2. In the present study we aimed to estimate the extent and the kinetics of whole body tumour necrosis factor-α synthesis in experimental endotoxaemia in six healthy humans. For this purpose we first examined the pharmacokinetic behaviour of an intravenously injected bolus of recombinant human tumour necrosis factor-α (50 μg/m2) in another group of six normal subjects. We then calculated the total amount of tumour necrosis factor-α produced after intravenous injection of endotoxin (2 ng/kg) as the product of the systemic clearance of recombinant human tumour necrosis factor-α (9.5 ± 5.0 ml min−1 kg−1) and the area under the tumour necrosis factor-α concentration-time curves in the endotoxaemic subjects.

3. Recombinant human tumour necrosis factor-α showed evident two-compartment kinetics with an initial rapid disappearance (t1/2 5.1 ± 2.2 min) and a terminal slower elimination (t1/2 49 ± 5 min). Tumour necrosis factor-α synthesis after endotoxin varied markedly between individuals, ranging from 11.8 to 114.1 μg (52.7 ± 34.7 μg). The changes in time of the serum concentrations of tumour necrosis factor-α after administration of endotoxin could be accurately described with an adapted two-compartment open model that incorporated both rapid tumour necrosis factor-α production (74% of the total amount) and slow tumour necrosis factor-α production (26%).

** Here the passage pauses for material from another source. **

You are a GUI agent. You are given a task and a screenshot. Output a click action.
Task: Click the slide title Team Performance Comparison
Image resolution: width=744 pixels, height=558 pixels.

4. Our results suggest that, in endotoxaemia, circulating tumour necrosis factor-α originates from two different sources, one in rapid and one in slow equilibrium with the circulation. We propose that the pharmacokinetic characteristics of intravenous recombinant human tumour necrosis factor-α may be used to estimate the production of rumour necrosis factor-α in clinical disease.